Are the rest of you seeing this type of difference in timber prices, or is it just us?

Oh, I almost forgot, due to drought conditions and triple digit temps all summer, the beetles are wide open in this region. I hear the loggers right across the road from my house cutting beetle trees and the green ones that will be infested soon enough, all at less than half the price it was in "the good old days".


----------



## ridecaptain (Sep 16, 2011)

Timber at an alltime low,but go price lumber.


----------



## redheadwoodshed (Sep 16, 2011)

It's pretty much the same in Louisiana.


----------



## madhatte (Sep 16, 2011)

Interesting trend I'm noticing in the PNW recently: FSC-certified timber is commanding a very real premium at the auction block (to the tune of nearly a full 25%!) versus Department Of Revenue's posted average price for a given species, grade, and geographic region. What this tells me is that there is a very real consumer demand for "green" lumber, and the expense of attaining and maintaining FSC certification should more than pay off on all but the smallest ownerships. Mileage may vary in other regions, but these numbers are current and valid for the market in which I work.


----------



## lfnh (Sep 16, 2011)

Madhatte -
any upward price for the domestic, non-FSC Cert saw timber (pine, fir, spruce) in PNW?

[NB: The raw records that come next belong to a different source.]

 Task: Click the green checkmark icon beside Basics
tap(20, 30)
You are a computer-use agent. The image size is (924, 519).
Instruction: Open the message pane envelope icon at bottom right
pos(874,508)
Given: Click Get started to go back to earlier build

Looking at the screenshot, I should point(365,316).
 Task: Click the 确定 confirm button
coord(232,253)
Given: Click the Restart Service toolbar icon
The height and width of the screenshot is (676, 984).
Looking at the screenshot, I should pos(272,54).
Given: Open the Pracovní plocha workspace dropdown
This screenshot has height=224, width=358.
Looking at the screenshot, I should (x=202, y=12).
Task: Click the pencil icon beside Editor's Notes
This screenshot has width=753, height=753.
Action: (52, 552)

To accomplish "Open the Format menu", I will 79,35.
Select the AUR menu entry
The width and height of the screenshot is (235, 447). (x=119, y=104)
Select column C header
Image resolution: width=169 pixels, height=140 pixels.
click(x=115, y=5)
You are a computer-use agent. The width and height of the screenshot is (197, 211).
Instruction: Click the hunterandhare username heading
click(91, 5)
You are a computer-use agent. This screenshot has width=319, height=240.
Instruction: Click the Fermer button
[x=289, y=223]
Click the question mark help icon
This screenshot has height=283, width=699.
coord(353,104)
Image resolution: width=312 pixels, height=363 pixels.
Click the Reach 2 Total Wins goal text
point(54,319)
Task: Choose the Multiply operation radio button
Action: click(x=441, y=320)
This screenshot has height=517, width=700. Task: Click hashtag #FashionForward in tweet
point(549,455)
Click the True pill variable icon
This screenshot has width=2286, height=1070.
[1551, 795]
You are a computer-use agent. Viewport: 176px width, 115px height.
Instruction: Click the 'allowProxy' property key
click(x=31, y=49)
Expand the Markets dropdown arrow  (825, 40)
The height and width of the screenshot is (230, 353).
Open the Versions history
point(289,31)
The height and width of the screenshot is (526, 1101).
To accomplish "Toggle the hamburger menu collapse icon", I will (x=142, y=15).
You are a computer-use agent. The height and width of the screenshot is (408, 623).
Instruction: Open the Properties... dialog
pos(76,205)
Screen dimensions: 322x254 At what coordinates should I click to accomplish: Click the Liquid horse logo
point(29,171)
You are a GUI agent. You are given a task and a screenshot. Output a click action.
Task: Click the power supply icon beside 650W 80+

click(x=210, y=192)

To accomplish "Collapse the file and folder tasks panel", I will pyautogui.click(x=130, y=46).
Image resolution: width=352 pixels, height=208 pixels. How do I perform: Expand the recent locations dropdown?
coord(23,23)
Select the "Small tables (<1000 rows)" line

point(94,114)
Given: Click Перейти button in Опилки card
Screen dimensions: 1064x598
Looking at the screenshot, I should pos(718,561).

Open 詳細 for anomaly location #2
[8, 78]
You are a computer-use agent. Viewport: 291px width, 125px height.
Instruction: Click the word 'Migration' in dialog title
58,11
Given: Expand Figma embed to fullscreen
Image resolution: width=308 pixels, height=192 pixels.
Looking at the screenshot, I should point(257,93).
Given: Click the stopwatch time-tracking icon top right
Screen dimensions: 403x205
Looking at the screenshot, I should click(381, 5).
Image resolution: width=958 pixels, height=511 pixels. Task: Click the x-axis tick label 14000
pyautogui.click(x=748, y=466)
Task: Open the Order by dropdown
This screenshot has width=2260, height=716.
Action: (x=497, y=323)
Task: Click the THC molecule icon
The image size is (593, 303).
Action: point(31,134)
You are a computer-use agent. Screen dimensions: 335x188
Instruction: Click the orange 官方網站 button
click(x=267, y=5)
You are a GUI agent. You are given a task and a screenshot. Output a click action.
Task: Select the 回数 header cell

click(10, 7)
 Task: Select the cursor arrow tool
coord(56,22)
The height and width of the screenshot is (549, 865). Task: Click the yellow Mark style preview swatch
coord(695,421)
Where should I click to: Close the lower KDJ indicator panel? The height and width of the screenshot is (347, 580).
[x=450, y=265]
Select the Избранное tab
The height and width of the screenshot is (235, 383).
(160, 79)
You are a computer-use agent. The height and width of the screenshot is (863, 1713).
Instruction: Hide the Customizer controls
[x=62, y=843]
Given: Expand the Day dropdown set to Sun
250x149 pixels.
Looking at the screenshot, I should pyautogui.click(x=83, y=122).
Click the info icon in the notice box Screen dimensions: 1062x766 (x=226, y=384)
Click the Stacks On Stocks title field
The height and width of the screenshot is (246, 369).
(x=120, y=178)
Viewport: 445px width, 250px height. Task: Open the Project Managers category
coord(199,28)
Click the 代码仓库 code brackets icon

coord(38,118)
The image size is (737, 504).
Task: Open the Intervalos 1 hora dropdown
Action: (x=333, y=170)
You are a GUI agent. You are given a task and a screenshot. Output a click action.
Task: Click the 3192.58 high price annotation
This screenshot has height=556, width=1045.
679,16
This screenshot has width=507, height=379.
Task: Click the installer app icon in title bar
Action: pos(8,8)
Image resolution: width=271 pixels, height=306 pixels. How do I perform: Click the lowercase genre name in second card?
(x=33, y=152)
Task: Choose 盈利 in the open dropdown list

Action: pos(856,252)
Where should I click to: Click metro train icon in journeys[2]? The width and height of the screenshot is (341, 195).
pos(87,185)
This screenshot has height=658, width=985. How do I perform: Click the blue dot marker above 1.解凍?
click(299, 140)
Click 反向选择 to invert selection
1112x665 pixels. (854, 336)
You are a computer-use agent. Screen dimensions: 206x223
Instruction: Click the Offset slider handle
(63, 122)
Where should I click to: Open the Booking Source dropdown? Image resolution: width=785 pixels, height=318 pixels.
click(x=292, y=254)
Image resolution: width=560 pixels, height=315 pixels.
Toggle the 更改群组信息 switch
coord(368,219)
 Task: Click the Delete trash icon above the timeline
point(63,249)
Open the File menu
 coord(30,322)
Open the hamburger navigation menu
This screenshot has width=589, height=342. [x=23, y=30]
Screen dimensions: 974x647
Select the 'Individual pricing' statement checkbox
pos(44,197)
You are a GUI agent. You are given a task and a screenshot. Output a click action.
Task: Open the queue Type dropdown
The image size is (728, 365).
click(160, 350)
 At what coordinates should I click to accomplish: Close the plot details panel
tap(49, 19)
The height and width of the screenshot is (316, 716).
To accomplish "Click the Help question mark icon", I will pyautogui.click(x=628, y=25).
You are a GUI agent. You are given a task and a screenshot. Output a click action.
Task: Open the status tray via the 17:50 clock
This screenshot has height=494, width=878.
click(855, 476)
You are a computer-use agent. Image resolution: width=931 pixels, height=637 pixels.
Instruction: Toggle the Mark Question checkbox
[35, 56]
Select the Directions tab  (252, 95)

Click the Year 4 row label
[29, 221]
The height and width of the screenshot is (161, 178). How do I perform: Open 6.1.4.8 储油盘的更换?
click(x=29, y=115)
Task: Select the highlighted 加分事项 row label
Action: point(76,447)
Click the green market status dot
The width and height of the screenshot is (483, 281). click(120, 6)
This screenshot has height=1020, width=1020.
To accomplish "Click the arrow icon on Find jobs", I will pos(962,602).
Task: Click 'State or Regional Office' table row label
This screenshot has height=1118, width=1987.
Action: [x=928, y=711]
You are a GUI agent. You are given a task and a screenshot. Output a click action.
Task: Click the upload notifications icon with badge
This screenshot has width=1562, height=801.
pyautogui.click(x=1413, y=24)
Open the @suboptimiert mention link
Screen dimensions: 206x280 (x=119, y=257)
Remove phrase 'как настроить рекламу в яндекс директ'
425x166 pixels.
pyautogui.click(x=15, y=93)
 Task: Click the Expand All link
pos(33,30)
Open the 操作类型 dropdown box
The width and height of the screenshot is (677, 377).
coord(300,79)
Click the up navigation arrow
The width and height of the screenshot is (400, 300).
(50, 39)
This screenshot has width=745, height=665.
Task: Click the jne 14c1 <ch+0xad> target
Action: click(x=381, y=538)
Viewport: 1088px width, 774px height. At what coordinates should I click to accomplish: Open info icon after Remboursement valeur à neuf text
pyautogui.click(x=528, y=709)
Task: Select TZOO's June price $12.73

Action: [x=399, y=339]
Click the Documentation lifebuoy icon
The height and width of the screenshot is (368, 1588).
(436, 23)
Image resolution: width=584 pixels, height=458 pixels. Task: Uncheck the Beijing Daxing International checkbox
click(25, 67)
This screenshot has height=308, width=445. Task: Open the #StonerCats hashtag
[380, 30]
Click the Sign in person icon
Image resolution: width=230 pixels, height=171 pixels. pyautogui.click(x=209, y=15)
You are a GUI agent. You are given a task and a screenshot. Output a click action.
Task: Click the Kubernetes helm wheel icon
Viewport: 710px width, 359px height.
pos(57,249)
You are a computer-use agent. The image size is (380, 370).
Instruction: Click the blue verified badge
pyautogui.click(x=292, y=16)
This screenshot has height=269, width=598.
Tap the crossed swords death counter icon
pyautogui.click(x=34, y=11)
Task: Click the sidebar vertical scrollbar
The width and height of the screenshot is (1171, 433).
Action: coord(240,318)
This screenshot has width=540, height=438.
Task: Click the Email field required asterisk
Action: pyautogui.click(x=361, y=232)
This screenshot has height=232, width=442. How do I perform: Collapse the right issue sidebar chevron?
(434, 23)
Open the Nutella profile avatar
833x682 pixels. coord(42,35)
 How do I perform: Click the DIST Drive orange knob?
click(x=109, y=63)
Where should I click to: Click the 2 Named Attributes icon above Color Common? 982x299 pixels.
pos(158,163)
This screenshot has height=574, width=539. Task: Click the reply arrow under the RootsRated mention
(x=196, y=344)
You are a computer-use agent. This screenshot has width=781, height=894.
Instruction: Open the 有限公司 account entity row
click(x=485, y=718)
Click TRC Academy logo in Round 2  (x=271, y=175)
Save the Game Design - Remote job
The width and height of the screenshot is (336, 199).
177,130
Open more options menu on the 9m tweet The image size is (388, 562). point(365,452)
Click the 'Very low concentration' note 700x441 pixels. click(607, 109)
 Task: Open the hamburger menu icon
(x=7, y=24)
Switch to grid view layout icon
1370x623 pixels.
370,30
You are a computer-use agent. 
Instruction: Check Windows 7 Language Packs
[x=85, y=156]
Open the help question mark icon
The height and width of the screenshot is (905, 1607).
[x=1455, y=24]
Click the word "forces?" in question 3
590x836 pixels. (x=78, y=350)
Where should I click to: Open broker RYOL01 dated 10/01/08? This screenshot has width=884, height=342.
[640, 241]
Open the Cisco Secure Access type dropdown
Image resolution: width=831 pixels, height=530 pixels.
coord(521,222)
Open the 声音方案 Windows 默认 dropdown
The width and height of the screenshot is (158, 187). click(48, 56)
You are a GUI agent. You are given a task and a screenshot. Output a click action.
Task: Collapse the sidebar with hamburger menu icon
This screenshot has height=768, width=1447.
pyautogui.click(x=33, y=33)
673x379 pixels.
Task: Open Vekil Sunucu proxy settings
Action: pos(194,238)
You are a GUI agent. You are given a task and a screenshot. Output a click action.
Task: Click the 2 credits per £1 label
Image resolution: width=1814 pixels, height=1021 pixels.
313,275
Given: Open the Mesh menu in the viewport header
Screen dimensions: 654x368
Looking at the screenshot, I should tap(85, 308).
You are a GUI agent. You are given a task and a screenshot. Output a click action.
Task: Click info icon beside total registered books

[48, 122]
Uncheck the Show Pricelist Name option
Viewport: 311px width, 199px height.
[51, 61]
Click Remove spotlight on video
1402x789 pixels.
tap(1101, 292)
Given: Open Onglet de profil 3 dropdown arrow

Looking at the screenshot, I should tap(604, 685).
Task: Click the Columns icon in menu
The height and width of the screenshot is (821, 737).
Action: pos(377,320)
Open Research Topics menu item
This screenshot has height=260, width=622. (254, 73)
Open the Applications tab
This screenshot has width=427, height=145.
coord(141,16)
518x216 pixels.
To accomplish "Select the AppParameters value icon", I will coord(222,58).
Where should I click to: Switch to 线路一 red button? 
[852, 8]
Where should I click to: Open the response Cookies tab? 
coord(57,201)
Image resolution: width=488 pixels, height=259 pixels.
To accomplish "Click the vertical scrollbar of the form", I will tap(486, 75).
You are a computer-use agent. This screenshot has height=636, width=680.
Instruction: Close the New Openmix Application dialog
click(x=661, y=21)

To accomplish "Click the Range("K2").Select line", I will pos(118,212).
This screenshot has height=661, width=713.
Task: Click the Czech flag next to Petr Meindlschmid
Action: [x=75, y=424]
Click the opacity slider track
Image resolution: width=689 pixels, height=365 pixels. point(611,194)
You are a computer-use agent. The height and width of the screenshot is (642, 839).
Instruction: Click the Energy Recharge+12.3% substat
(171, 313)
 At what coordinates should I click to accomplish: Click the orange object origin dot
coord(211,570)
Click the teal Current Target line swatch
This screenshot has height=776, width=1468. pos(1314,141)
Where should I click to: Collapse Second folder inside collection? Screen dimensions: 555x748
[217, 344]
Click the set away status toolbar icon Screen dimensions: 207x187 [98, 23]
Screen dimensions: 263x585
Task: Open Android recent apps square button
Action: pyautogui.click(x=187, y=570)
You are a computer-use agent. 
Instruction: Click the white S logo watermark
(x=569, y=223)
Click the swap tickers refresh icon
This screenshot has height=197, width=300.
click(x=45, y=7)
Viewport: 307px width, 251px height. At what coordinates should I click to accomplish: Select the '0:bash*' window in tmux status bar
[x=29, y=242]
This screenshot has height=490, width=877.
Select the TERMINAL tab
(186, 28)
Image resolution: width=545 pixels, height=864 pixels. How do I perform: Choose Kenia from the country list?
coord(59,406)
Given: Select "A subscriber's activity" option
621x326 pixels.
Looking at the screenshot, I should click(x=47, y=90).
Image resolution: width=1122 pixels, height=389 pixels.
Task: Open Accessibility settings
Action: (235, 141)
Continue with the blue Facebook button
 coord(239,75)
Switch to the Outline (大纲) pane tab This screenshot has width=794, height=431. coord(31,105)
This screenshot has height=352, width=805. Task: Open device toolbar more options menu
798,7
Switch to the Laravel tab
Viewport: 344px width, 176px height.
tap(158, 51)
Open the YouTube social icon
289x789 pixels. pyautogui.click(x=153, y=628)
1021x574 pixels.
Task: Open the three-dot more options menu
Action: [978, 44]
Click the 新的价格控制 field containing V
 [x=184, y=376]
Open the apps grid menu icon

could understand some temporary plywood storm demand swing up..


----------



## madhatte (Sep 17, 2011)

lfnh said:


> Madhatte -
> any upward price for the domestic, non-FSC Cert saw timber (pine, fir, spruce) in PNW?.



Oh, I'd say so.


----------



## carguy (Sep 18, 2011)

Here in eastern Virginia the chip-n-saw and saw timber stumpage is about what it was in 1980, which might be less than what it is currently in Georgia. Pulpwood is highly dependent on longer term weather conditions which can change the prices from $7/ton to $12/ton. A lot of the ground will not hold up during prolonged wet weather so the mills can run low on feed stock. The market is terrible and until housing picks up substantially nothing will change. I can't see anything to indicate a housing improvement any time soon, hopefully I am wrong.


----------



## Oldtimer (Sep 19, 2011)

Best I ever got, straight through price on the landing, for Eastern White Pine, was $295 per thousand. Last I knew, it was down to $275 on the landing, but that was last summer. Been on hardwood since. Oak is down- but not by half from previous highs. Average is maybe $100 per thousand delivered in as memory serves.
Last I heard, hardwood pulp was $34 or $35 a ton delivered in. I have not sold any for almost 2 years though, so i can't say if it's still there. Sold every stick of HW pulp as firewood.


----------



## earache (Sep 19, 2011)

I need some clarification. I have read and reread this thread. There are some major differences between stumpage pricing and "market" or "delivered" pricing. It seems like you(clinchscavalry) are disappointed in "delivered" price. And in that, I would agree. 
No one around here can sustain any higher stumpage prices. High stumpage prices lower margins for the contractor, causing a whole list of problems(poor roads, poor equipment upkeep, overharvesting, timber theft, etc). The current practice of to "buying" a job has become absolutely ridiculous. Too much of the money is going to the landowner and mills, and not enough to the producer. 
Please clarify.


----------



## Oldtimer (Sep 20, 2011)

I buy my own wood from private landowners. I always buy my wood with the landowner getting 50-60 % depending on the terrain, the wood, and what they want done.
If the ground is steep and rocky, I make more. If they have flat ground and want every dime they can get, I can make a little less per thousand or ton but make it up on the ease of getting a load out.
If I can't buy the wood right, I don't buy it. Simple as that. I need to make $400 to $500 on a 5500 board foot straight-job load of pine. That allows me to pay the loan on the equipment, buy fuel and supplies, make a weekly "paycheck" and have a little smidge of profit to bank.
It also allows me to do what I call "charity work", IE making and placing log bridges over small streams, lopping the brush like it *should* be lopped, cutting the bent over whips and such, building a landing and then closing it out, etc...that all takes time and fuel and both = $$.


----------



## mingo (Sep 20, 2011)

The best market we have for white pine right now is loaded on containers and shipped to China. Second best is loaded on trailers and shipped to Canada. When I started in this business we could sell all are logs in a 20 mile radius. Had 10 mills in the county now, only 1 is left and they do all their logging in house. Sad state of rhe American economy.


----------



## burroak (Sep 20, 2011)

Same in my area.
Being a small landowner, I have more options if I'm willing to work.

I've found I can significantly increase my profits by turning pine into firewood. And this is in hardwood country! People who have firepits, and campfires love the stuff. It's cheap for them, and easy to light. Yet I get roughly 40% more $$ compared to taking the logs to the mill. 
I've been having similar results with the hardwood. Making more money from firewood than taking the logs to the mill. I'm not talking veneer logs though.

Probly not an option for the large landowners, but the small guys like me can still squeek by if you have the time on your hands.


----------